By continuing to silence certain conversations regarding sexual assault simply because they provoke too much emotion or cause discomfort, we continue to paint a false portrait of what sexual assault really entails. As mentioned earlier, this false portrait translates into sexual assault being viewed as less serious than it really is, causing a lack of relevancy towards the issue in our society. As a result, people who have been sexually assaulted are less inclined to open up about their experiences surrounding the subject, and the lack of relevancy and awareness is reinforced on the basis that it’s not prevalent enough in our society. Furthermore, by not talking about the trauma associated with being sexually assaulted, we set up false beliefs on what it feels like to be sexually assaulted. For a lot of us, when we hear about someone whose been sexually assaulted we think about how that must of been an unfortunate incident, we think about the situation they must have been in that set the stage for the sexual assault to occur in, or we think about who sexually assaulted them. And for the most part, we accept it as being circumstantial and tell ourselves that with the appropriate amount of time the victim will get over it. The victim will get over it … That’s our equivalent of looking away from a bad accident. That’s how we justify not doing more in terms of raising awareness for sexual assault besides discussing facts and numbers. But it’s not our fault, because when we hear that someone has been sexually assaulted what we don’t think about is the emotional distress, we don’t think about the thoughts or feelings the victim must have experienced during and after the abuse, we don’t think about the flashbacks or nightmares the victim probably suffered following the sexual assault, the crying, the screaming, the endless desire to numb the pain, the mental and physical bruises, and the amounts of energy focused towards finding just one single explanation to justify why it happened, why them. We don’t think about the distress because we don’t want to feel any distress, which is one of the biggest driving factors in the lack of awareness that exists surrounding sexual assault.

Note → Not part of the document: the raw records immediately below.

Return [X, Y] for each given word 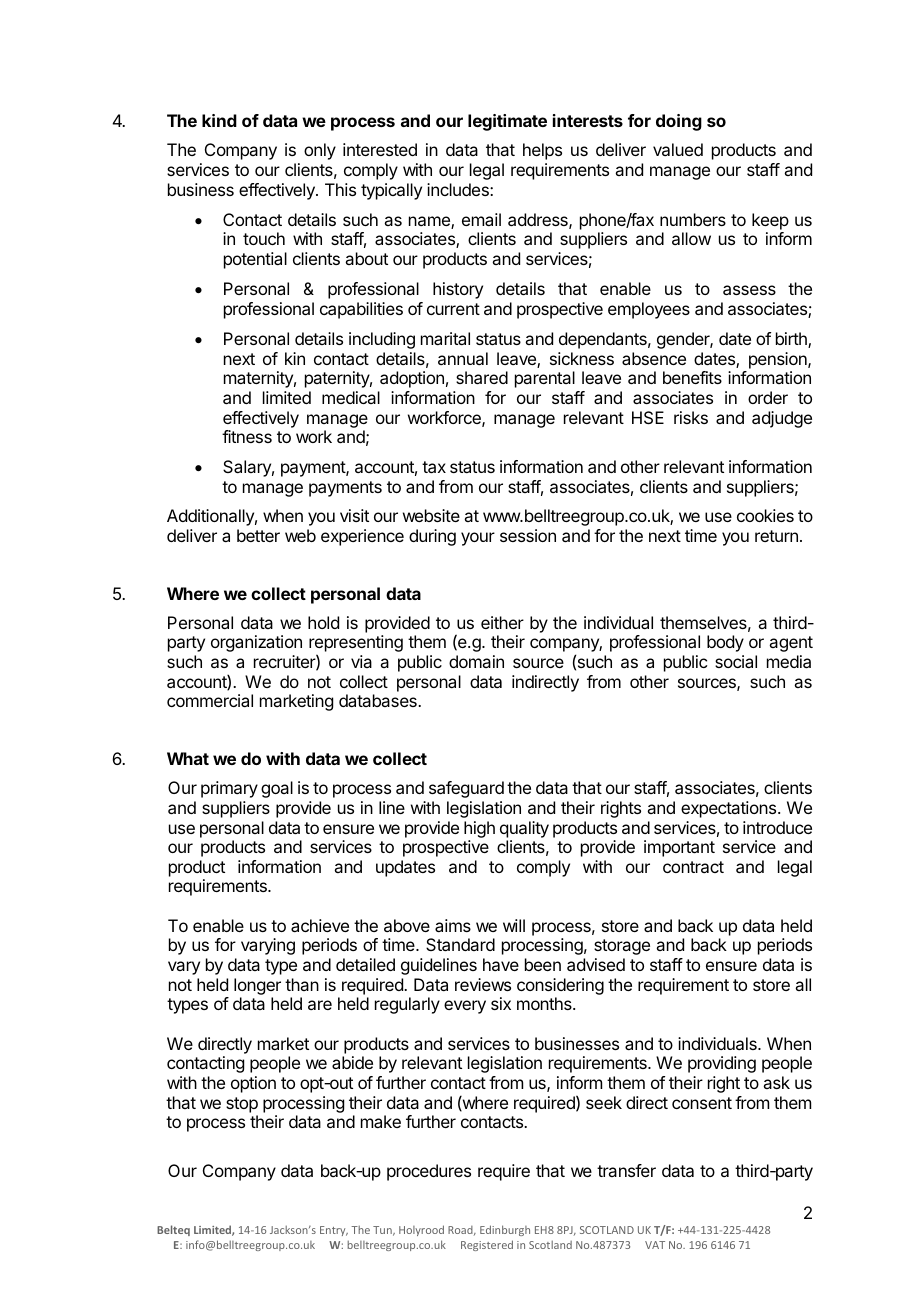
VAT [655, 1245]
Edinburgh [505, 1230]
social [736, 661]
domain [476, 661]
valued [678, 149]
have [501, 964]
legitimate [507, 122]
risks [691, 417]
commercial [210, 700]
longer [257, 986]
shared [482, 377]
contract [693, 867]
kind [219, 120]
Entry [334, 1231]
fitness [247, 436]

We need to talk about the mental components that are impacted during a sexual assault not only so we can be more empathetic towards those sexually assaulted, but so we can also validate the different emotions and thoughts the victim is prone to experience during the recovery phase. Often as human beings, when we feel we experienced incidences outside of everyday realms, we choose to remain silent out of fear of being misunderstood or feeling invalidated. Therefore, it’s important to openly talk about the emotional distress being sexually assaulted can trigger in order to make those who have been sexually assaulted feel more comfortable in opening up about their experiences. So we shouldn’t silence topics of sexual assault just because they make us feel uncomfortable and instead talk about them until we successfully normalize conversations surrounding sexual assault. Because if we simply make a shift from discussing sexual assault in terms of facts and numbers, to discussing it in respect to the mental and emotional impact being sexually assaulted has, we could initiate societies to respond to sexual assault with a need for increased awareness, education, and easily accessible resources.